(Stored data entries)
━━━
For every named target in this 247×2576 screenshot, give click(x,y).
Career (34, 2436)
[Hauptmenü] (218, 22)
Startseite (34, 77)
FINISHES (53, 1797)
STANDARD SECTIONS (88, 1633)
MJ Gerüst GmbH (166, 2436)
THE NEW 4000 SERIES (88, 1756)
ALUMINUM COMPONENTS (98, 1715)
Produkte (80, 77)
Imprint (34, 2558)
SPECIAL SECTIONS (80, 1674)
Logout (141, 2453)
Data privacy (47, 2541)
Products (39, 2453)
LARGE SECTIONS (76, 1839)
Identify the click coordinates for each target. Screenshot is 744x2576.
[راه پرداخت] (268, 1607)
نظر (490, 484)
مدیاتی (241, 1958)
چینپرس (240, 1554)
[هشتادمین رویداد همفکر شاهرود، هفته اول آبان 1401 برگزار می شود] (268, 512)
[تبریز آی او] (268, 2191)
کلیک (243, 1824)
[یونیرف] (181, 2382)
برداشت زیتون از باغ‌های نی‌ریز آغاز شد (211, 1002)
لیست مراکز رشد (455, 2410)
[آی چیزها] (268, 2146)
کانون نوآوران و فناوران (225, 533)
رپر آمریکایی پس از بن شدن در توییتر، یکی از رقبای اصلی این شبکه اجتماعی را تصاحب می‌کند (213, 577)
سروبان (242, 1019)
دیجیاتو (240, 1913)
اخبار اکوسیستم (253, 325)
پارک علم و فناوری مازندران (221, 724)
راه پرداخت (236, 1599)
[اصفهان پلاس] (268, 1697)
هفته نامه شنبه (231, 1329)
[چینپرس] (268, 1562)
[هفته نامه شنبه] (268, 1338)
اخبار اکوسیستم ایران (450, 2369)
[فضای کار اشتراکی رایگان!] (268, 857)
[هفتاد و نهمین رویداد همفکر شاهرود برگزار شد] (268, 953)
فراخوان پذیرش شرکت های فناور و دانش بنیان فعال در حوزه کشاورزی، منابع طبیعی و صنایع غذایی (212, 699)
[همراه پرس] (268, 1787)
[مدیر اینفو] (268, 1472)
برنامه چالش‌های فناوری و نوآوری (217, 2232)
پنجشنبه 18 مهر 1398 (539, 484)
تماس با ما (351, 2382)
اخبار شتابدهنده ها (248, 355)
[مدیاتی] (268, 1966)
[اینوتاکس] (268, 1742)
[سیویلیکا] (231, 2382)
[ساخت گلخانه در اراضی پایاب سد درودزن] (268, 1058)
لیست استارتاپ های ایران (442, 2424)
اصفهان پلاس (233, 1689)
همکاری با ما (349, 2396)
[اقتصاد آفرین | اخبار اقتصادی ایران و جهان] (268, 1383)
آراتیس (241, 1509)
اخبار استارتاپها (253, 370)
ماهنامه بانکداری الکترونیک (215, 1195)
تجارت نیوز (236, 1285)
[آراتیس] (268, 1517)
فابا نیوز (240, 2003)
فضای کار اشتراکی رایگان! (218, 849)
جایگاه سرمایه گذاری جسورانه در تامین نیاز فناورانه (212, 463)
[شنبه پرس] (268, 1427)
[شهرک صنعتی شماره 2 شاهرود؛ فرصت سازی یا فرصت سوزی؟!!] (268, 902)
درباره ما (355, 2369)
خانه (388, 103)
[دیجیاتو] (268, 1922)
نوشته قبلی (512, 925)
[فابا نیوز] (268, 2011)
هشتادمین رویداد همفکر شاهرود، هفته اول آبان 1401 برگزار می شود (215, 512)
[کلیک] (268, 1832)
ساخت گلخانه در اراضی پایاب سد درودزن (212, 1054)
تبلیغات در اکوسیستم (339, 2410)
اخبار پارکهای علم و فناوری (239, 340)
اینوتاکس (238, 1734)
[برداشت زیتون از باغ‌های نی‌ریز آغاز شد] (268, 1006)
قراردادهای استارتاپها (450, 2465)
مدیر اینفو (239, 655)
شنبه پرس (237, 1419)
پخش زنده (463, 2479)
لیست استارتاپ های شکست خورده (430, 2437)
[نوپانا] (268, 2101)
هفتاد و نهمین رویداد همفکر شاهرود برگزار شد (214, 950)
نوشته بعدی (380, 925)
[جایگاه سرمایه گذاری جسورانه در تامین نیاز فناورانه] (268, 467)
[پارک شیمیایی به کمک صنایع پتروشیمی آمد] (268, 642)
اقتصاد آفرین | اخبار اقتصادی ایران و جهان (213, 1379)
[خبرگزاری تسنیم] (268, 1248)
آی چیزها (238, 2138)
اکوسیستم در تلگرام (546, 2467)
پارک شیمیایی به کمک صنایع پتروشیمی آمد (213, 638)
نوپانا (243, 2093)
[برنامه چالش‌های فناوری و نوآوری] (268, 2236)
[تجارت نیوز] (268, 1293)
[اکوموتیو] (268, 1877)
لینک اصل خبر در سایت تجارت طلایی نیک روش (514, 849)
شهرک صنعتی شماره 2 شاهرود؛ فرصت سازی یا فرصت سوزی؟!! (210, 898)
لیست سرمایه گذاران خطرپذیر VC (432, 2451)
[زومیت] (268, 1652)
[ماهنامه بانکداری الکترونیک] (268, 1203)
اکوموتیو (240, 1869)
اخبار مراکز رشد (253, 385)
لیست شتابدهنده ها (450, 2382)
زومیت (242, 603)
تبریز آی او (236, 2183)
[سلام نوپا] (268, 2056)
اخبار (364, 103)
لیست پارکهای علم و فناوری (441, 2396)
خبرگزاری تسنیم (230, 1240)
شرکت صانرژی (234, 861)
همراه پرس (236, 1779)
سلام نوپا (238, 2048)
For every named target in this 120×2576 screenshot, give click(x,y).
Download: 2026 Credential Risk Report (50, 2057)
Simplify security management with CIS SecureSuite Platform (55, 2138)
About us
━━━
§ **What you will do**
Take the records above and return, word for word, only the lines that fall from the line with "هفتاد و نهمین رویداد همفکر شاهرود برگزار شد (214, 950)" to the line with "اقتصاد آفرین | اخبار اقتصادی ایران و جهان (213, 1379)", both of them included.

§ **Response to this exercise**
هفتاد و نهمین رویداد همفکر شاهرود برگزار شد (214, 950)
نوشته بعدی (380, 925)
[جایگاه سرمایه گذاری جسورانه در تامین نیاز فناورانه] (268, 467)
[پارک شیمیایی به کمک صنایع پتروشیمی آمد] (268, 642)
اقتصاد آفرین | اخبار اقتصادی ایران و جهان (213, 1379)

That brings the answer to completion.